━━━━━ Extrait ━━━━━

Un rassemblement remarquable de lauréats du prix Nobel s'est tenu au Campidoglio du 18 au 20 octobre dans le but d'examiner le défi majeur de notre époque : les guerres, la violence, le terrorisme, la pauvreté, l'eau et la crise écologique. Les lauréats ont cherché des solutions visant à créer un nouvel ordre mondial mettant l'accent sur la paix, l'humanité et l'équité.

Au pied du monument " Manforpeace ", de Franco Scepi (symbole des Sommets des lauréats du prix Nobel), et en présence de 18 lauréats du prix Nobel participant au troisième Sommet mondial des lauréats du prix Nobel de la paix, l'acteur et réalisateur italien, Roberto Benigni (qui a remporté un oscar) reçoit une sculpture reproduisant le monument comme témoignage du message de la paix transmis dans son film. De gauche à droite : Walter Veltroni, maire de Rome; Cristiano Grandi, secrétaire général de la Fondation Gorbatchev, Mikhaïl Gorbatchev, Franco Scepi, artiste et auteur, Roberto Benigni, Rigoberta Menchù, Marzio Dallagiovanna, président de la Fondation Gorbatchev et Rita Levi Montalcini, lauréate du prix Nobel de médecine.

━━━━━ Données fournies ━━━━━

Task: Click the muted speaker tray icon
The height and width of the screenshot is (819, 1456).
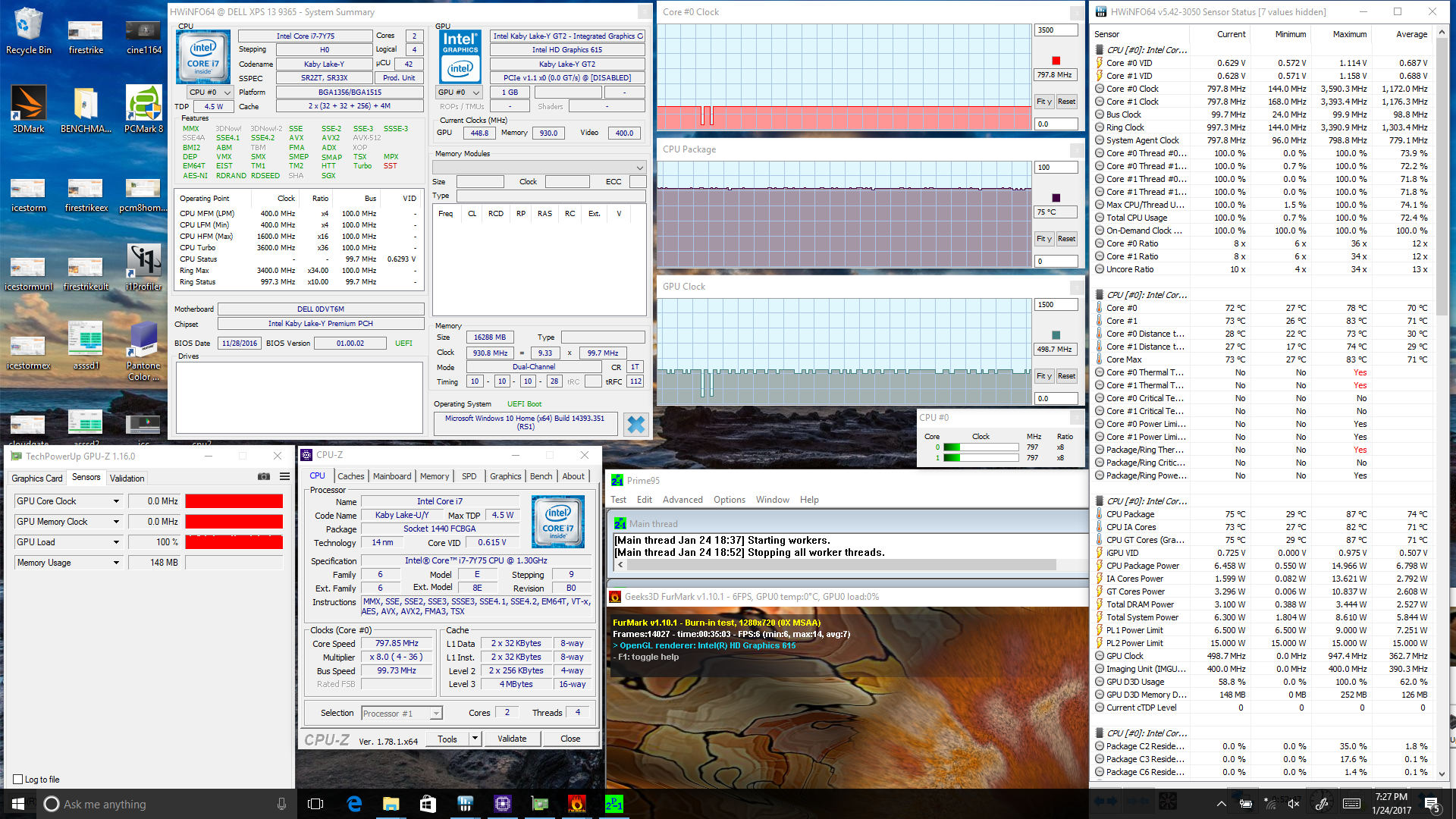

━━━━━

● **Consigne donnée 1**
D'après l'extrait, à quelles dates le rassemblement des lauréats du prix Nobel s'est-il tenu au Campidoglio ?
● **Consigne donnée 2**
Recopiez tout le passage de l'extrait, de « Un rassemblement remarquable » jusqu'à « l'humanité et l'équité. ».
Le matériel ci-dessus n'est d'aucune utilité ici.

● **Réponse rédigée 1**
Du 18 au 20 octobre.

● **Réponse rédigée 2**
Un rassemblement remarquable de lauréats du prix Nobel s'est tenu au Campidoglio du 18 au 20 octobre dans le but d'examiner le défi majeur de notre époque : les guerres, la violence, le terrorisme, la pauvreté, l'eau et la crise écologique. Les lauréats ont cherché des solutions visant à créer un nouvel ordre mondial mettant l'accent sur la paix, l'humanité et l'équité.